With the advances in medical technology, the average life expectancy of world population is increasing. Since the probability of becoming cognitively impaired increases with age (roughly 10% of over 65 years old people), one side effect of increasing life expectancy is the emerging number of dementia patients. It is said that currently there are already around 40 million dementia patients all over the world. The situation is particularly severe in developed countries where the problem of aging population proceeds. Japan, probably is the country in the most severe situation over the world. According to a recent statistical data report, the number of dementia patients in Japan has already exceeded two million (1.6% of the population), and the percentage will keep increasing to 4.45 million (4.1% of the population) by 2035 (Ministry of Health, Labour and Welfare, 2008).
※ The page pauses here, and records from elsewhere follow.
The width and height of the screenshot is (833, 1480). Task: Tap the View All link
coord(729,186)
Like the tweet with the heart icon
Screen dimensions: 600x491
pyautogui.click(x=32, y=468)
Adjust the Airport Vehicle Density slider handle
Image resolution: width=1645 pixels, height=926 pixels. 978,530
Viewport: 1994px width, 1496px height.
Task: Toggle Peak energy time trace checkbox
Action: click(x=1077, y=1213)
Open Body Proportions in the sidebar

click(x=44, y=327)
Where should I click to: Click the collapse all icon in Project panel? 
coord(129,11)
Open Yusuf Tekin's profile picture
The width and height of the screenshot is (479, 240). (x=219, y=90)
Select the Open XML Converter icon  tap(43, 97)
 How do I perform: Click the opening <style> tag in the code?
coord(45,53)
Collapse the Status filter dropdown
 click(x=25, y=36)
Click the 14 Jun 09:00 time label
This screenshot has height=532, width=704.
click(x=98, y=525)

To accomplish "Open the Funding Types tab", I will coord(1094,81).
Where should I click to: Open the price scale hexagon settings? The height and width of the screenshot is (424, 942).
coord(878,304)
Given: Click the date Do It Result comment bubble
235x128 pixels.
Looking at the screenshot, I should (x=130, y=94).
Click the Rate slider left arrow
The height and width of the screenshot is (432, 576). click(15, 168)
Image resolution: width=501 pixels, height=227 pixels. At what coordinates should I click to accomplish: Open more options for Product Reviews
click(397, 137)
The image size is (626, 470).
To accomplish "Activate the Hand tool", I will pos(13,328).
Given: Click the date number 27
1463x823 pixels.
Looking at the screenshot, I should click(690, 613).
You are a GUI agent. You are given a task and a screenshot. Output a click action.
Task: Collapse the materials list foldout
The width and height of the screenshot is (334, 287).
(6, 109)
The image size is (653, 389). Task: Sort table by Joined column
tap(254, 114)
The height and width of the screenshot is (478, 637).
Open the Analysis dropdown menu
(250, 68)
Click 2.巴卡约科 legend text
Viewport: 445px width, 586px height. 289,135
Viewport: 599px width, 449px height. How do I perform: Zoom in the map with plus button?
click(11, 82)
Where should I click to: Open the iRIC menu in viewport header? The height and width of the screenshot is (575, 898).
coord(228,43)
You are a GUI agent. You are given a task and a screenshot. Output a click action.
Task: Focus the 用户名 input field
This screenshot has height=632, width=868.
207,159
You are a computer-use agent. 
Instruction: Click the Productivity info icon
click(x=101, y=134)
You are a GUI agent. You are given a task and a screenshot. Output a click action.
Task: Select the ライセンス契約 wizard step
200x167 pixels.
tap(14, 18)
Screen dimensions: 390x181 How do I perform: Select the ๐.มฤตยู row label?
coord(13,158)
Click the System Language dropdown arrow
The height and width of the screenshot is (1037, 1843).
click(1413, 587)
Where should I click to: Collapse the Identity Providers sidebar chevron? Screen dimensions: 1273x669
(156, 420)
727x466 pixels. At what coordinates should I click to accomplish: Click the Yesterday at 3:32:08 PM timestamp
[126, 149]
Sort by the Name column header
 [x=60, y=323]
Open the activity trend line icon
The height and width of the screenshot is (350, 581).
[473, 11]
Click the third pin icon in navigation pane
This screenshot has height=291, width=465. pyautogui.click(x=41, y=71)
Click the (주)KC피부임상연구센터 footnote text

On the other hand, another social phenomena associated with the transition to modern society is the growing occurrence of “lonely death,” i.e. people who live alone and died alone without being noticed. This is due to the increasing number of nuclear families and decreasing marriage rate of modern society. Particularly for elderly people who go out less frequently than young people, the lack of social relationship and the stress of being feeling lonely is considered to accelerate the progress of dementia. The connection with the separately living younger family of the children of elderly people (if available) is getting its importance.

Due to the fact that there is no really effective treatment of dementia available, the only way to relieve the situation is to assist the daily life of dementia patients or to prevent the progression of its symptoms. Reminiscence or life review (Butler, 1974) is a well-known method to slow the progress of the most prominent symptom of dementia and memory impairment. It is also reported in the literature (Lazarov et al. 2005; Kempermann, Gast, & Gage, 2002) that repetitive stimuli on cognitive functions in the environment are also effective in suppressing the degradation of specific cognitive abilities.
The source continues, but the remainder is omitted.